This is a cinematic concept that should'nt have worked -- but, thank the Pop Culture gods, it did!
Mind you, it never would have come close to passing muster if Williams hadn't kept a veritably complete reference library of his clips on every bad music, comedy, variety, game and chat show that existed during the 70s and 80s. Nor would it have worked if Williams hadn't allowed Kessler full use of that library to reveal the inevitable downhill slide that nearly all of Hollywood's denizens of that time period were prone to follow!
For his part, Kessler reveals himself to be (potentially) the world's worst director of a film like this as well! It's only when he and his childhood hero miraculously find them-selves on "the same page" (courtesy of an encounter with third-world terrorism, of all things!) that the alchemy begins to take place and the hill of Tinseltown dross turns miraculously into a mountain of pure gold!!!
Fans of schlock will be delighted either way, as they roll about ecstatically in the slushy mounds of 70s celebrity offal expelled by the coked-up likes of Robert Blake, Karen Carpenter, Dick Clark, Kermit the Frog, Jack Klugman, Peter Lawford, Tony Randall, Burt Reynolds, Telly Savalas, Barbra Streisand, John Travolta and more!
But more sensitive viewers will find themselves fighting to hold back the tears as the characters refuse to merely remain the two-dimensional "stars" that we enjoyed chuckling derisively at on our little cathode-ray tubes.
Watch in stunned semi-silence as a slack-jawed star-gazer, obsessed with the tear-jerking tune-age that kept his appreciation of Paul Williams from advancing beyond the analytical level of a 12-year-old, metamorphoses into an insightful, savvy observer of character before your very eyes!
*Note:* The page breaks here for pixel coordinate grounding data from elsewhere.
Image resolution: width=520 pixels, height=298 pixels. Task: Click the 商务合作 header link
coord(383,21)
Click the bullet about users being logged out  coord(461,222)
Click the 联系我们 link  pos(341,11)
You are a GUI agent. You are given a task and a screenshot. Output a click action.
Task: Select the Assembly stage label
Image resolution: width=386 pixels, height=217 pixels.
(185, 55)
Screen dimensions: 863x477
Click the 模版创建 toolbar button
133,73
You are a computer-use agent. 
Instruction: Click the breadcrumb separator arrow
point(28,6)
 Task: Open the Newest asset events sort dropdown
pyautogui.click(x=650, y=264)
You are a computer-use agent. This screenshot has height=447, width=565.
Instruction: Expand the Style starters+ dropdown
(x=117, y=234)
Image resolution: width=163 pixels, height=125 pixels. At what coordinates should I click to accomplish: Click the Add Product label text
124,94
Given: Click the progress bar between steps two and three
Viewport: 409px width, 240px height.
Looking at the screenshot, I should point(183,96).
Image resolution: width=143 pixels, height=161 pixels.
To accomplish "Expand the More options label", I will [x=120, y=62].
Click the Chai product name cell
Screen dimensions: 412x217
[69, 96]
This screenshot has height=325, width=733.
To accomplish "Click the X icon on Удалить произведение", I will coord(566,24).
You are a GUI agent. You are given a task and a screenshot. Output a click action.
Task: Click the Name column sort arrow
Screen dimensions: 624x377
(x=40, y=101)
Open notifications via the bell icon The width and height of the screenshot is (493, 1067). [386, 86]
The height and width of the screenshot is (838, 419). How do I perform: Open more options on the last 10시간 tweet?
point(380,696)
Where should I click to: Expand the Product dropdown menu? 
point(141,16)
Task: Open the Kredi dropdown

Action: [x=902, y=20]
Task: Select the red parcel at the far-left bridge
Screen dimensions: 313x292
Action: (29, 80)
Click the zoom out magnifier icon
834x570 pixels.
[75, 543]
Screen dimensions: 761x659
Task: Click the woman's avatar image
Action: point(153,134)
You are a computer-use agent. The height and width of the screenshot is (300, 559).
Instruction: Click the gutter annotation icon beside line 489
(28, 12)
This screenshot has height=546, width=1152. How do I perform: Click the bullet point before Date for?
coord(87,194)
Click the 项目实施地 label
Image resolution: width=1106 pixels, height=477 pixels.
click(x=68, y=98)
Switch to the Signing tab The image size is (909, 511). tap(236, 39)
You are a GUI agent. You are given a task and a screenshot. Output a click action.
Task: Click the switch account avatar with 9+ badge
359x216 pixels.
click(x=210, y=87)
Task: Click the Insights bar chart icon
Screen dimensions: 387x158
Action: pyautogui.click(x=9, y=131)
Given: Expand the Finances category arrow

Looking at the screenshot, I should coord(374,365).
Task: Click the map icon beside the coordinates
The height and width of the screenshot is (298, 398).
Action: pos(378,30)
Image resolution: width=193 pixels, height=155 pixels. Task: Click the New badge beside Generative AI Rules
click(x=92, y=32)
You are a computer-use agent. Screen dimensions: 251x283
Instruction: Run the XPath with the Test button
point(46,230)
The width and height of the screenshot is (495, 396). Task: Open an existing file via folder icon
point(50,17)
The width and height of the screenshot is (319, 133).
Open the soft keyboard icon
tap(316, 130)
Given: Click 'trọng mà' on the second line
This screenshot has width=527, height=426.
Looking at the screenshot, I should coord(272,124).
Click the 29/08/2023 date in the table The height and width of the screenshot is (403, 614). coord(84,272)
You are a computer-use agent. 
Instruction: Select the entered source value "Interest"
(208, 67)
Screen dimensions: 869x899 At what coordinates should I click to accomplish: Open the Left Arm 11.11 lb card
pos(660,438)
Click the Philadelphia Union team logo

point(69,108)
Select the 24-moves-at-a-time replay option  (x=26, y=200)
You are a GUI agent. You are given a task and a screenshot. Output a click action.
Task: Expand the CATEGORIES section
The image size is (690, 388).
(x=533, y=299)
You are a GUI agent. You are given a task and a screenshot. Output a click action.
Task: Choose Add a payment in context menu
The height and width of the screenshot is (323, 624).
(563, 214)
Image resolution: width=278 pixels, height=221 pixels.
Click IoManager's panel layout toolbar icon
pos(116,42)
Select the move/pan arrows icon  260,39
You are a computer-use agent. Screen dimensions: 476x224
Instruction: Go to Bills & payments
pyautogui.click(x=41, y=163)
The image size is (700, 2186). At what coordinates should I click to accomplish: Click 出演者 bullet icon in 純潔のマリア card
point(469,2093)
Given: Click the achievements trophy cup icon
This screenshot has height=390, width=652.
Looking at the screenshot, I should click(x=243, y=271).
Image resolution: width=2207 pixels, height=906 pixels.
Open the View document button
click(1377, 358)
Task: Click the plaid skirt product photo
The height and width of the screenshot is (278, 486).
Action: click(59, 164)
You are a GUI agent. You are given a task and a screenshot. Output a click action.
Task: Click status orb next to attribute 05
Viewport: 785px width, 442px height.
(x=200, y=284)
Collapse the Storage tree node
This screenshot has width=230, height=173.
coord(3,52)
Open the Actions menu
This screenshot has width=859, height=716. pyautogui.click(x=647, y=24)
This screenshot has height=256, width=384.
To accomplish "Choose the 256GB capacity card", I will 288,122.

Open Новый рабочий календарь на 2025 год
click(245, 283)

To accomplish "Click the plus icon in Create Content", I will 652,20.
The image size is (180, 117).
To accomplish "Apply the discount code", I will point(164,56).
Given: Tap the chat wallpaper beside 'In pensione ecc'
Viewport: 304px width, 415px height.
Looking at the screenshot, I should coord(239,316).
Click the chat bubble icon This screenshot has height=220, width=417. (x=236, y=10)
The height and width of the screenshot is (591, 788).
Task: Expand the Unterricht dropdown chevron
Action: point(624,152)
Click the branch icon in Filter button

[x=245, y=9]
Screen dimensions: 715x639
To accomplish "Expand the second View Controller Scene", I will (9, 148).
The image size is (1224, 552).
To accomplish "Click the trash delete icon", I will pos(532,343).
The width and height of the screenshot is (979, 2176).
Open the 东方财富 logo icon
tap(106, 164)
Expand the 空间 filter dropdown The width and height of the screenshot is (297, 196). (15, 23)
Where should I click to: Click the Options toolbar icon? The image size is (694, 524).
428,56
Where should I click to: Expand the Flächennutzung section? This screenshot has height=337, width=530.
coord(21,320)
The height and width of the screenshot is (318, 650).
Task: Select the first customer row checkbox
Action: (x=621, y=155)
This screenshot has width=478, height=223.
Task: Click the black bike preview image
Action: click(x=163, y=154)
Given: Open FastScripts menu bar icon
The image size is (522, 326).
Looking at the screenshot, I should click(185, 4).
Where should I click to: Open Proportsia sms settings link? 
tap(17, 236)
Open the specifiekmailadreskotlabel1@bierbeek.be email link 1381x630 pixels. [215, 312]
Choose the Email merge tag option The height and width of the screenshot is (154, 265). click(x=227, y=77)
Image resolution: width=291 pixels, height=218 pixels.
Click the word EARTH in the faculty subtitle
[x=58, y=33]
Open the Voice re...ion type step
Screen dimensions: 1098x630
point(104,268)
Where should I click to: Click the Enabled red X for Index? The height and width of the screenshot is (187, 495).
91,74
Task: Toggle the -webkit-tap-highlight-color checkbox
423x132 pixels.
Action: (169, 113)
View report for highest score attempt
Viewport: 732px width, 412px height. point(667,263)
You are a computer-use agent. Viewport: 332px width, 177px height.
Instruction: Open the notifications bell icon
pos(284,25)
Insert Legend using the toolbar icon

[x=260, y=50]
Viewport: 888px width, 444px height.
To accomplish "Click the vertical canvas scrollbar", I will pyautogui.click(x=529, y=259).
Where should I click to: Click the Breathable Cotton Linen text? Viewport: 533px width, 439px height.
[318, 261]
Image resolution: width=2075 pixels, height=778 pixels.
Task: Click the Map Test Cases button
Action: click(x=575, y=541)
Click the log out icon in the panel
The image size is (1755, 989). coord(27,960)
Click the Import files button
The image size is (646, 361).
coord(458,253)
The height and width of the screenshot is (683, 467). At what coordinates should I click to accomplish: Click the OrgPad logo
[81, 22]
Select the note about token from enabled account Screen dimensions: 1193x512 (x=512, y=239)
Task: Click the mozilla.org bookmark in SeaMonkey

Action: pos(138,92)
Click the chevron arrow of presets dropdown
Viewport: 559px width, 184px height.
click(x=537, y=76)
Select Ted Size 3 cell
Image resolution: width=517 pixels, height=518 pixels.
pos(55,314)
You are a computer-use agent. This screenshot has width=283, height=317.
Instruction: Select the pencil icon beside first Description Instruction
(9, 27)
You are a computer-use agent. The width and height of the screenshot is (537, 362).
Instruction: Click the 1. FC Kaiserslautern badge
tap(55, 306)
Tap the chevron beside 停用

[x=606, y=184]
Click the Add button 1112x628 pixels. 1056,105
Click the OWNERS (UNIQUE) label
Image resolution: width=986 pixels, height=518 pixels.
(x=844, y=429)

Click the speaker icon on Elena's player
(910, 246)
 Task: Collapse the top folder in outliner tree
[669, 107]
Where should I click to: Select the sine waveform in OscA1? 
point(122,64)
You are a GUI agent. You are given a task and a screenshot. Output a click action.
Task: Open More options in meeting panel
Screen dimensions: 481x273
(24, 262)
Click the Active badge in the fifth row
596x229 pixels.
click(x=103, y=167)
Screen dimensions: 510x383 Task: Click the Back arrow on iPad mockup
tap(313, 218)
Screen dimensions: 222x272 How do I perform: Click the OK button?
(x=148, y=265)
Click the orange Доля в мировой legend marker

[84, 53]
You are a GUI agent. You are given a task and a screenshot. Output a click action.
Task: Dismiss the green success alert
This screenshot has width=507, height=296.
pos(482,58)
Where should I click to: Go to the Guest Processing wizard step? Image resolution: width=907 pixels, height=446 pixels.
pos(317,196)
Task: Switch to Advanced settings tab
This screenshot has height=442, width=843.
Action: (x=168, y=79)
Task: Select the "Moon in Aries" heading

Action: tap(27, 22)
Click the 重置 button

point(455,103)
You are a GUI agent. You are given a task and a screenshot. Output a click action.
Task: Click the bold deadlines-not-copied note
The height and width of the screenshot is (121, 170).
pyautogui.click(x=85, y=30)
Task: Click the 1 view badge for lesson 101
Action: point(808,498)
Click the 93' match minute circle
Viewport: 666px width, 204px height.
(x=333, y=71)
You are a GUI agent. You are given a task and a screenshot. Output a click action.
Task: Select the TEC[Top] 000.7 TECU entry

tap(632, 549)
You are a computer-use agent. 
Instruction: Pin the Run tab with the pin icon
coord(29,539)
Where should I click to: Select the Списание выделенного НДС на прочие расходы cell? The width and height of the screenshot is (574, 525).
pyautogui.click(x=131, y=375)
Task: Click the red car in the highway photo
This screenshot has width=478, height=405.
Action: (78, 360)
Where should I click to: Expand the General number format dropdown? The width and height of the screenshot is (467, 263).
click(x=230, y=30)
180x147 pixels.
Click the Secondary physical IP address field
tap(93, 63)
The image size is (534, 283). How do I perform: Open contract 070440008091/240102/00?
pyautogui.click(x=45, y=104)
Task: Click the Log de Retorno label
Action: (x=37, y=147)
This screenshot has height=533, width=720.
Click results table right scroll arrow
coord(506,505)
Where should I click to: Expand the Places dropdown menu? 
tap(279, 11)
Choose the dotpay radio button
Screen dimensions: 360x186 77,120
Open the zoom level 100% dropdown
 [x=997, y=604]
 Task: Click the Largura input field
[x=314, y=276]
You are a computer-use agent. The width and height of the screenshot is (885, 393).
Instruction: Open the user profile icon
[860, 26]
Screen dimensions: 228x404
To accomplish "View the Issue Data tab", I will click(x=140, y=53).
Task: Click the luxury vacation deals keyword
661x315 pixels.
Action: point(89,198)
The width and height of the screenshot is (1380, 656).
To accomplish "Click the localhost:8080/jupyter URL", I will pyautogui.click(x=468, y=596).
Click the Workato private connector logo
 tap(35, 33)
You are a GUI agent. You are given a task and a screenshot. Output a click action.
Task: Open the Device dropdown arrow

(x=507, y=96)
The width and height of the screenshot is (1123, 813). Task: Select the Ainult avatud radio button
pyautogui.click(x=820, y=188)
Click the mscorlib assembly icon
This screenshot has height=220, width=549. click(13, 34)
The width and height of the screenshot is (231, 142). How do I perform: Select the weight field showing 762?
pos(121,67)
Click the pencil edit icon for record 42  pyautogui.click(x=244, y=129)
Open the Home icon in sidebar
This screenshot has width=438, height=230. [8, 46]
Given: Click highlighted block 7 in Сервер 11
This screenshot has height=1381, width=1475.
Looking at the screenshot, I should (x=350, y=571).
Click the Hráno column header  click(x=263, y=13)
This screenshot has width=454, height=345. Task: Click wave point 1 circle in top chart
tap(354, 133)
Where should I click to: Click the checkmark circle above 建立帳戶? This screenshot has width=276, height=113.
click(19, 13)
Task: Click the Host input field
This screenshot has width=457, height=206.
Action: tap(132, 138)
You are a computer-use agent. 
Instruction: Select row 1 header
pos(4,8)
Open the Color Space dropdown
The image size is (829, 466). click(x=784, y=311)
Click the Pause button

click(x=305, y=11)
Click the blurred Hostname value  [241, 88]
Shudder in awe as the short-statured subject reveals himself to be more than worth the effort of analyzing!
Whether your personal reference point to Williams is The Muppets ("The Rainbow Connection"), The Carpenters (Rainy Days & Mondays"), or Brian DePalma's midnight movie cult classic "The Phantom of the Paradise", you can trust me at least on one thing about this film: it WILL make you glad that Paul Williams is still alive!